The deal was signed late Sunday with the Sudanese White Nile Petroleum company -- a consortium of Malaysian state oil firm Petronas, which owns 68 percent, India's state-run Oil and Natural Gas Corp, which has a 24 percent stake and Sudan's state oil company Sudapet with 7 percent.
The remaining one percent is divided between the three companies, an oil ministry official said.
It said the reserves of the Thar Jath oil fields, in Block 5a in the southern Unity state, were estimated at a minimum of 250 million barrels. White Nile Petroleum is expected to dig 45 wells in the coming year, it added.
Sudan's main oil fields are in the south, and disputes over oil fuelled a civil war there for more than two decades, claiming 2 million lives mostly from hunger and disease.
A peace deal signed in January ended Africa's longest civil war and has revived interest in Sudan's potential oil reserves.

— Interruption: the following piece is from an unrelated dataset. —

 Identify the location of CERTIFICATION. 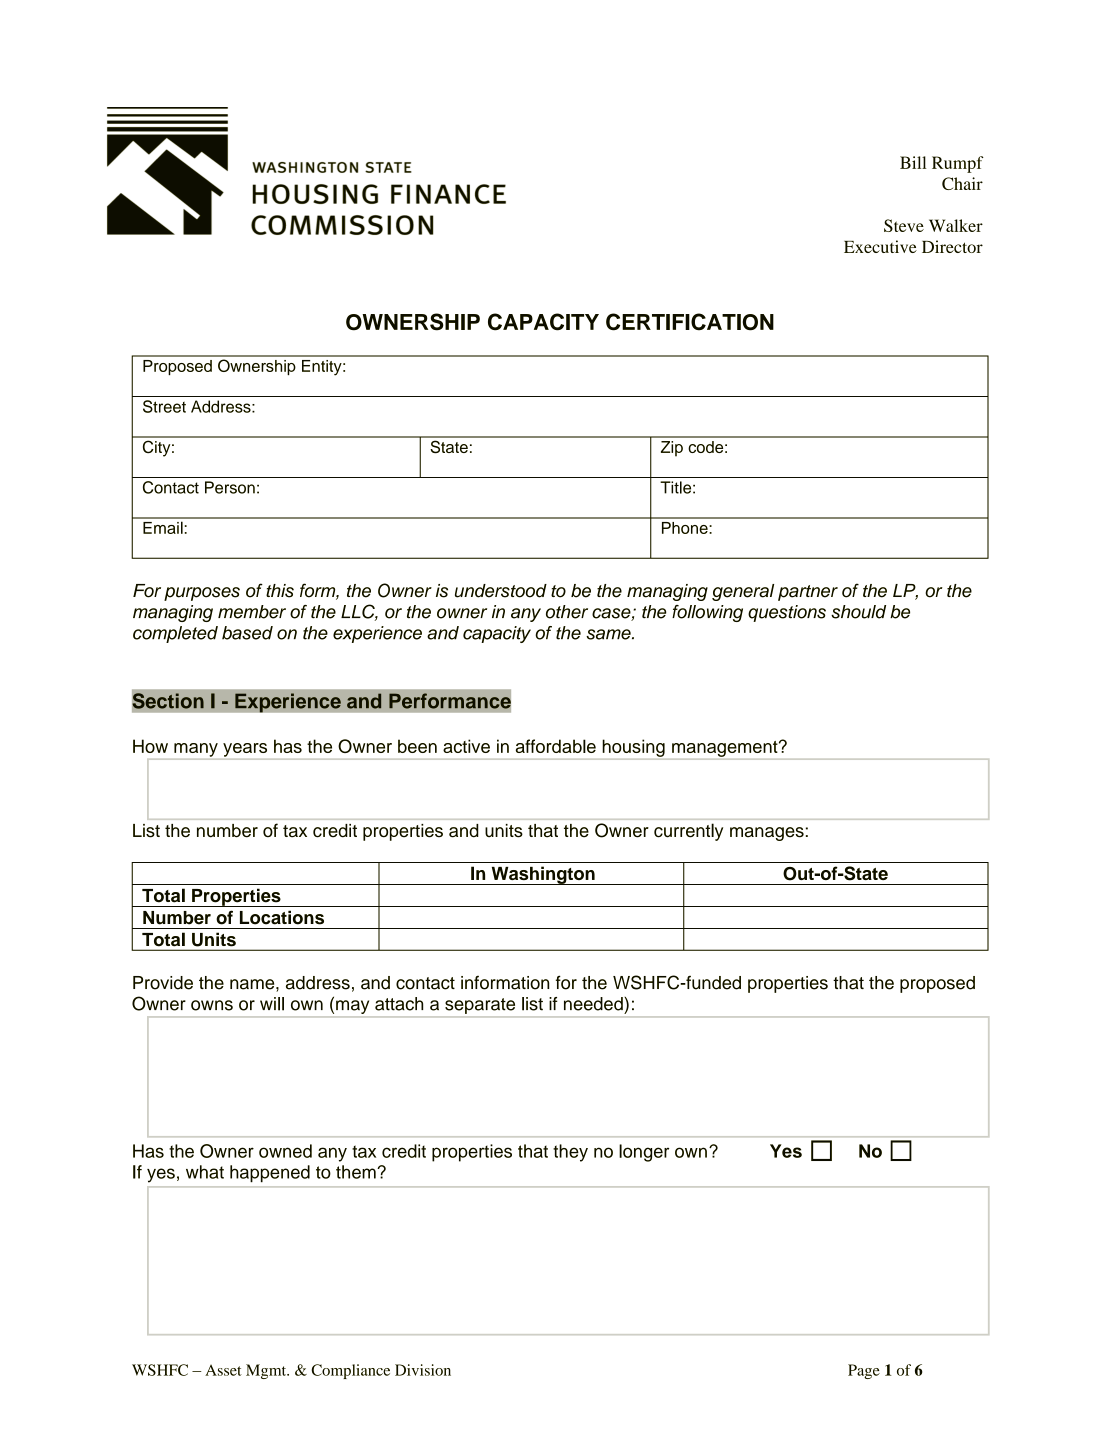
(690, 322).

The deal states both sides will respect any oil contract signed before the date of the peace deal -- January 9, 2005 -- and any deals after a new government of unity is formed will be decided by a joint petroleum commission from the national energy and mining ministry.

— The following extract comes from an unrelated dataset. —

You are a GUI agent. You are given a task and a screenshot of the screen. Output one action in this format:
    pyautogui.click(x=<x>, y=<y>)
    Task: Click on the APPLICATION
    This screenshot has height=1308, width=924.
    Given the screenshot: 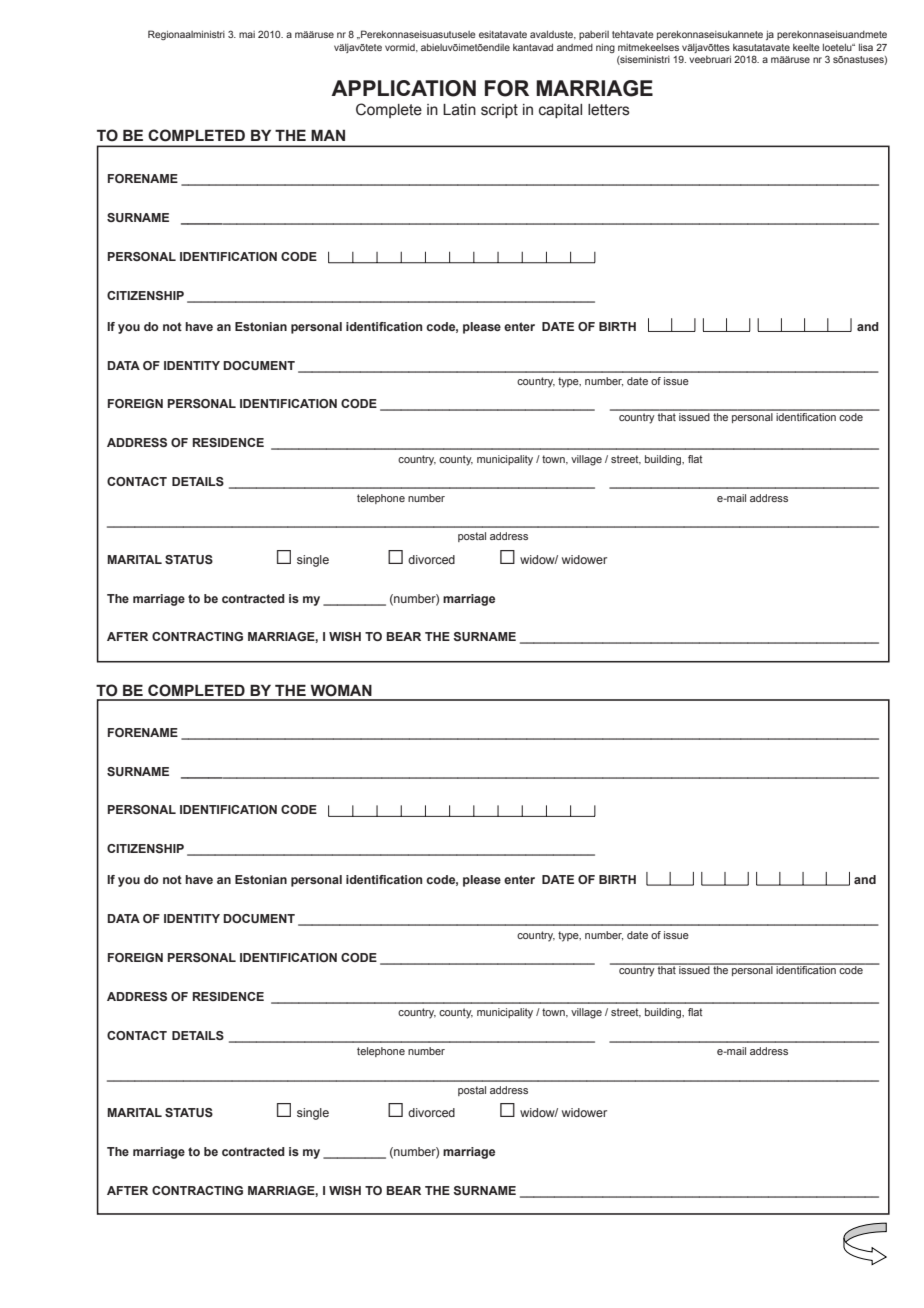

But an official from the former southern rebel group the Sudan People's Liberation Army (SPLA) has said it has signed a deal with a London-listed company called White Nile, giving it part of block B in SPLA-controlled areas.
The news caused consternation as French oil giant Total signed a deal with Sudan in 1980 for the whole of block B, and the deal was renewed in December.
Total and the government both say they are confident of the validity of the deal.
More senior SPLA officials have played down the report of the deal with British White Nile, which analysts say indicates divisions within the former rebels, who are due to join the government in the coming weeks after a two-month delay.
The British White Nile company is different from Sudanese White Nile Petroleum, the company awarded the $400 million contract on Sunday.